## Required actions:
[a] In the write-up on building a distributed cloud native application, what is the name of the distributed compute grid in the stack?
[b] In the write-up on building a distributed cloud native application, reproduce the passage from "Once you use" to "much to valuable.", swapping "premature" for "early" wherever it occurs.
[c] Extend the write-up on building a distributed cloud native application, picking up after its final sentence.

## Text provided:
One Way to Build a Distributed Cloud Native Application

Over the last months I’ve been working with great team for an excellent client to build a cloud native application that does some interesting things.  We decided very early on in the process to develop this application to be scalable, available, distributed, and performance capable way.

At the highest logical level, the application/systems stack looks like the stack in figure 1.

Figure 1: The Stack

Once you use a stack like this and deploy the system it can become challenging at times to describe things.  I’ve used a tool created by the team at AKF Partners call the Scale Cube.  

I have posted about that in more detail in my write up called Scale Planning and the AKF Scale Cube

.  

Figure 2: AKF Scale Cube Example

I have found the scale cube a quick and easy way to explain and often justify my choices regarding this and other systems when faced with the inevitable question, “isn’t that just premature scaling?” Planning is never premature otherwise you just did not bother to have a plan in the first place which leads to a lot of wasted time.  I don’t like that type of situation.  Time is much to valuable.

There are a lot of things one might do with an application stack like this one.  In this particular case, it is a custom business analytics platform for near real time analytics and data crunching.  This article isn’t to go into the full details of what this particular application does.  I’ll save that for another day.

So, what is this stack and and what can it do fundamentally?

It is an application development environment that includes:

  • A secure web framework (LIFT)

  • A powerful programming language (Scala)

  • The tried and true JVM (jetty/java 1.6)

  • A distributed compute grid (GridGain) to spread the load across nodes

  • Virtual servers (EC2 AMI’s) that run

  • A great linux distro (Ubuntu)

It does map reduce, distributed key value data storage, Solr compatible search, distributed compute grid functions w/ some nifty auto-deploy features, serves web pages fast, and provides a secure web framework.  In short, and in my own parlance, it is a series of tools and services that can be used to develop scalable data intensive cloud native applications

using public, private, or hybrid cloud deployment patterns.

## Source data:
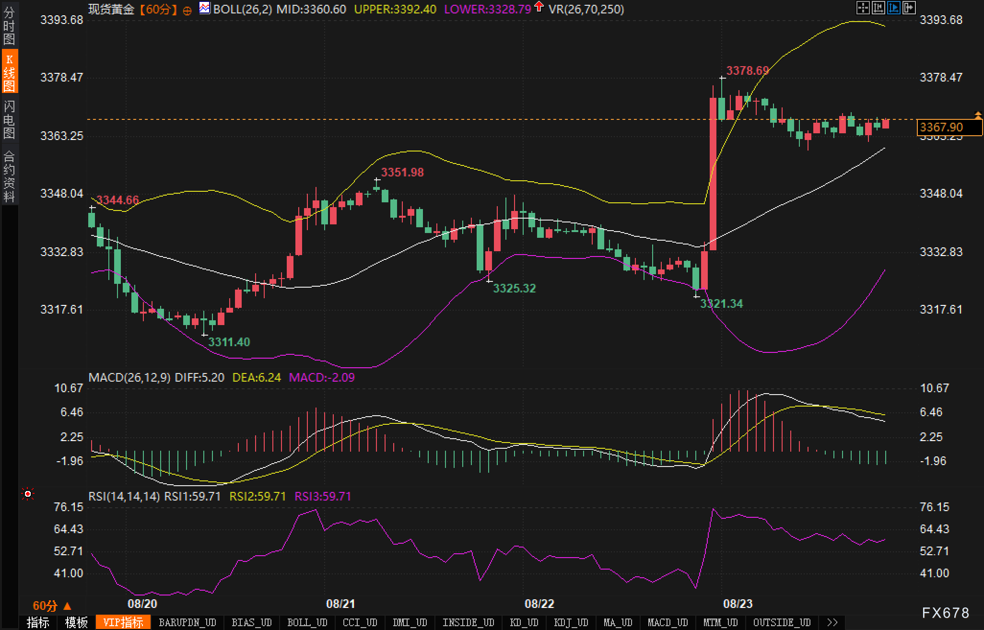The width and height of the screenshot is (984, 630).
Task: Click the orange circle icon beside 60分
Action: (187, 10)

## Outputs by task:
[a] GridGain

[b]
Once you use a stack like this and deploy the system it can become challenging at times to describe things.  I’ve used a tool created by the team at AKF Partners call the Scale Cube.  

I have posted about that in more detail in my write up called Scale Planning and the AKF Scale Cube

.  

Figure 2: AKF Scale Cube Example

I have found the scale cube a quick and easy way to explain and often justify my choices regarding this and other systems when faced with the inevitable question, “isn’t that just early scaling?” Planning is never early otherwise you just did not bother to have a plan in the first place which leads to a lot of wasted time.  I don’t like that type of situation.  Time is much to valuable.

[c]
(See NIST Cloud Definition for more details).

The actual deployment and operations of this stack is, of course, more complex than the simply logical diagram belies.  We wanted to be able to deploy many times per day.  So, we can’t forget our tool set that makes the stack smooth and shiny even when doing multiple deployes per day.  For that we you need something that looks like the following; the systems management and development tool stacks.

Chef

- Tool for systems configuration management with Ruby

Jenkins

- Excellent Continuous Integration and Deployment tools

Git

- Best Source Control Management around

GitHub

- Best SaaS implementation of the best SCM around

IntelliJ

- The developer IDE we standardized on across Windows, Linux, and OSX

SBT

- Simple Build Tool for Scala. Don’t compile code without it.

One Awesome DevOps Oriented Engineering Team

- Do not attempt this without a good team.

This set of tools allows us to deploy this distributed and mulit-faceted application several times per day if need be and do it in a way that is clear, documented, repeatable, and not a barrier to on-going development.  There is a great deal of inherent value in this set of tools.

Learning to use this stack and set of tools was not necessarily easy but the good stuff never is particularly easy is easy in my experience.  The system is engineered to scale, be highly available, performant and cloud native.  As of right now, we’ve deployed it to work well and as we continue our testing of the applications we have running on it now we are beginning to scale out and up, load a LOT more data daily, and gather valuable customer feedback.  This is very exciting and rewarding to my inner geek.  But, at the end of the day, I think it’s just good engineering and planning.

This is not even close to the only way you could build a system like this.  You could...

  • use the Hadoop/HDFS stack

  • use Actors/Akka instead of GridGain

  • could use HBase instead of Riak

  • could use java instead of scala (or numerous other languages...) - I actually have another project that’s kind of similar in architecture but a totally different stack! More on that another day...

  • use play instead of lift

  • use tomcat instead of jetty

  • etc...etc.

This is what, after much experimentation and effort, is working well for us.  There are still unsolved problems of course.  Some of which I actually alluded to in my

last post

.  Most days I feel like we’re just scratching the surface.  Other days I feel like I’m just figuring out how to implement stuff that was essentially invented and published in the early 70’s.  While we still have problems to solve we have a framework from which to attack them aggressively and successfully day by day.

Other related Posts

:

Stop Staring at my Polyglot

- A little bit about using multiple types of data stores for a project (hint, we all do it anyway)

A New Path for E-Commerce

Here is a crosspost to an article posted on Kent's blog The 41st Square. 

imagine what has happened with e-Commerce in China by much bigger. Bigger than Alibaba, Amazon and every other centralized E-Commerce market combined offering to and receiving service to and from anyone anywhere with a device and internet connection.
Go ahead, be with that for a moment.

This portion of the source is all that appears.